Mr. Trąba filled the glasses — mine, however, he filled only half way, which hurt me terribly. The venomous thought of desertion and betrayal immediately flashed through my mind.
“One way or another, the operation will have to involve a sniper,” said Mr. Trąba. “Unfortunately the use of firearms is out of the question. It’s out of the question for a thousand various reasons, among which, however, one seems sufficient to me: namely, I don’t know how to use a firearm. Yes,” Mr. Trąba became gloomy, “on the list of my numerous inabilities, you will find this inability as well. . And even if,” he continued, full of melancholy disgust for himself, “even if, by some miracle we were able to acquire, let’s say, a shotgun, all the same there’s too little time for me to master the art of marksmanship with the required precision. In a word, gentlemen,” Mr. Trąba’s voice again became the voice of the seasoned field officer, “in a word, gentlemen, there remains. .”

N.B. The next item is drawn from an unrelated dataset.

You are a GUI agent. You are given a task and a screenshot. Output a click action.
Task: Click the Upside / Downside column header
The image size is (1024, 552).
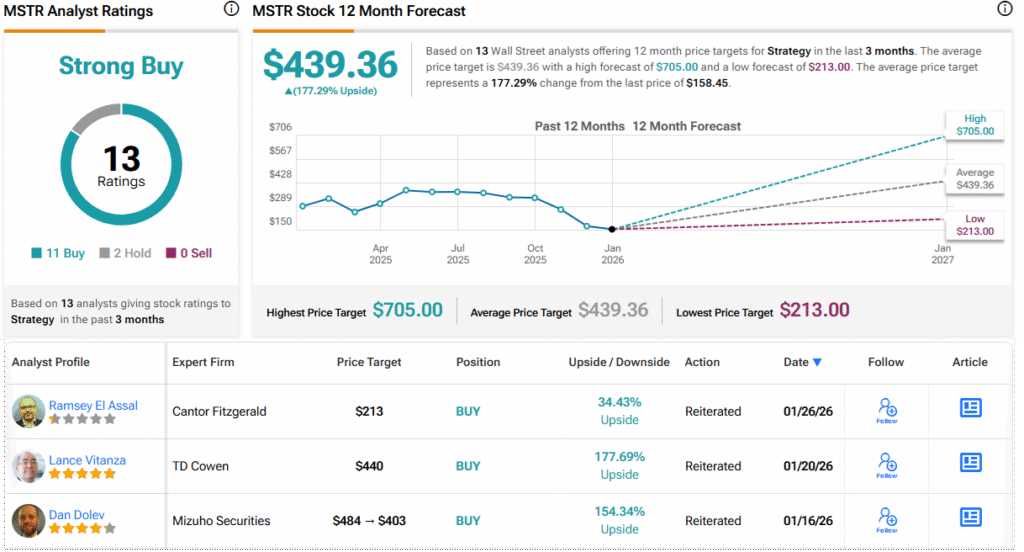click(619, 362)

“In a word, gentlemen, there remains the bow.” Father’s voice vibrated with mad fury. “Mr Trąba, enough of these jokes. If this is what you want, I can say that I refuse obedience as of this moment, I leave the detachment, I refuse to carry out any orders whatsoever, I leave the army, I join civilian ranks. I can utter any one of these scurrilous formulas. And I utter,” it seemed to me that the light-blue glow on Father’s face lightened even further on account of his deathly paleness, “and I utter this formula, and I utter all these buffoonish formulas at once, and at the same time,” Father grabbed the bottle from the table, “I suspend in perpetuity all rewards for even the most breathtaking phrases. . You go beyond the bounds of taste.” Father spoke a bit more quietly, but he didn’t calm down at all. On the contrary, the fury constantly growing in him now seemed to stifle his voice. “The very idea of an assassination attempt, the very idea of an assassination attempt is a risky one. This whole story constantly questions itself. But now we have the nail in the coffin of all plausibility. . You, Mr. Trąba, offend this whole unhappy nation. . Don’t you know how debased people are? Don’t you know that it really is necessary to kill him? And you? If you intend to kill him at all, before you get around to killing him, you’ll talk yourself to death. Don’t you understand this, or what?”
“I understand it, I understand it well,” Mr. Trąba said with a hollow voice.
“Since you understand it, why in the world do you mock us with your toys? By a billion barrels of beer! An assassin with a bow! A policeman with a ladies’ umbrella! Meanwhile people are being carted off to Siberia. Hi diddly dee, the bowman’s life for me.” Dots of foam appeared in the corners of Father’s mouth. “With a bow! Or how about a sling-shot! Or how about just like that!”
And gathering monstrous momentum, Father threw the bottle with all his might. Whether the ostentatious gesture was inversely proportional to his strength, or whether the power of Mr. Trąba’s hypnotic and redeeming gaze, which never left the bottle, was so great, or whether this was a rare conjunction of various coincidences — whatever it was, nothing happened. If there was a target, the projectile missed its target. The bottle made a short and remarkably slow flight in the direction of the window. The blanket blacking out the window deadened the blow. Like a plane on approach, it slipped down along the gray surface and, bouncing off the bench under the window, landed safely on the ground, and it drowsily, with its final impulses, rolled in the direction of my feet. For a moment we stared at it in silence, perhaps in fear that at any moment it would explode all the same and be blown to pieces, flow away in glass mixed with juniper vodka; or perhaps in the hope that some sort of energy or force would enter into it and that, as if turned by someone’s invisible hand, it would twirl roguishly and illicitly? But nothing happened. It was quiet, and the bottle, filled with the feverish and silent tussling of light-blue lights, rested at my feet.
“Chief,” Mr. Trąba’s voice had taken on an atypically realistic tone, “Chief, I really will kill him. Not with a simple bow, of course. I intend to shoot him with an arrow from a Chinese crossbow.”